Reproduce every line of the records below, replacing each occurrence of "Where should I click to" with "Which point should I click to" and leaving all other text unchanged.

--- start of TASK INPUT ---

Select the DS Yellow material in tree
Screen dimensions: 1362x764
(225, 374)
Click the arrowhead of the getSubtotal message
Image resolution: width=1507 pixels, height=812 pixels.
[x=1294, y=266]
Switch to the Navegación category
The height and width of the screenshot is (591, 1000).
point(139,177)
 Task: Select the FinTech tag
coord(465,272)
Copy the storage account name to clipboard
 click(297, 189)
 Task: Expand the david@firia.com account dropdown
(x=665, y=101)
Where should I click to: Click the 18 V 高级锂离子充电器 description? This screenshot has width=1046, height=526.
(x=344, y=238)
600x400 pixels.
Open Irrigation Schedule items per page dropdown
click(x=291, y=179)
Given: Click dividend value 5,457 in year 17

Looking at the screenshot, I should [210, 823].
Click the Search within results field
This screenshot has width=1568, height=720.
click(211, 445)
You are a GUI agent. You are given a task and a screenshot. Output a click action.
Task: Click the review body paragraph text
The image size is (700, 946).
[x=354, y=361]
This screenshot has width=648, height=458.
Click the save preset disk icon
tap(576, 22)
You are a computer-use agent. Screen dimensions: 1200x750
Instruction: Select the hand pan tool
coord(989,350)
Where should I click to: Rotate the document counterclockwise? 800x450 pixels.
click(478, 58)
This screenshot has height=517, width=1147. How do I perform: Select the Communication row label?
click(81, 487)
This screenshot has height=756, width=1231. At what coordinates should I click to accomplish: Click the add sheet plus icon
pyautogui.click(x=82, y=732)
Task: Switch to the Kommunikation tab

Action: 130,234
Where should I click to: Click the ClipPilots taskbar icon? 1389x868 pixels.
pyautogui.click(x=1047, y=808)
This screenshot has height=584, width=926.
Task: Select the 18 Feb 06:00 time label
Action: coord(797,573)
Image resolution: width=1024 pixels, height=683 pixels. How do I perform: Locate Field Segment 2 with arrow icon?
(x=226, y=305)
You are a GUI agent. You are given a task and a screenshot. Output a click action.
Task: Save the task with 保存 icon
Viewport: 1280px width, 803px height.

--- end of TASK INPUT ---

ANSWER FOR THE TASK:
Select the DS Yellow material in tree
Screen dimensions: 1362x764
(225, 374)
Click the arrowhead of the getSubtotal message
Image resolution: width=1507 pixels, height=812 pixels.
[x=1294, y=266]
Switch to the Navegación category
The height and width of the screenshot is (591, 1000).
point(139,177)
 Task: Select the FinTech tag
coord(465,272)
Copy the storage account name to clipboard
 click(297, 189)
 Task: Expand the david@firia.com account dropdown
(x=665, y=101)
Which point should I click to: Click the 18 V 高级锂离子充电器 description? This screenshot has width=1046, height=526.
(x=344, y=238)
600x400 pixels.
Open Irrigation Schedule items per page dropdown
click(x=291, y=179)
Given: Click dividend value 5,457 in year 17

Looking at the screenshot, I should [210, 823].
Click the Search within results field
This screenshot has width=1568, height=720.
click(211, 445)
You are a GUI agent. You are given a task and a screenshot. Output a click action.
Task: Click the review body paragraph text
The image size is (700, 946).
[x=354, y=361]
This screenshot has width=648, height=458.
Click the save preset disk icon
tap(576, 22)
You are a computer-use agent. Screen dimensions: 1200x750
Instruction: Select the hand pan tool
coord(989,350)
Which point should I click to: Rotate the document counterclockwise? 800x450 pixels.
click(478, 58)
This screenshot has height=517, width=1147. How do I perform: Select the Communication row label?
click(81, 487)
This screenshot has height=756, width=1231. At what coordinates should I click to accomplish: Click the add sheet plus icon
pyautogui.click(x=82, y=732)
Task: Switch to the Kommunikation tab

Action: 130,234
Which point should I click to: Click the ClipPilots taskbar icon? 1389x868 pixels.
pyautogui.click(x=1047, y=808)
This screenshot has height=584, width=926.
Task: Select the 18 Feb 06:00 time label
Action: coord(797,573)
Image resolution: width=1024 pixels, height=683 pixels. How do I perform: Locate Field Segment 2 with arrow icon?
(x=226, y=305)
You are a GUI agent. You are given a task and a screenshot. Output a click action.
Task: Save the task with 保存 icon
Viewport: 1280px width, 803px height.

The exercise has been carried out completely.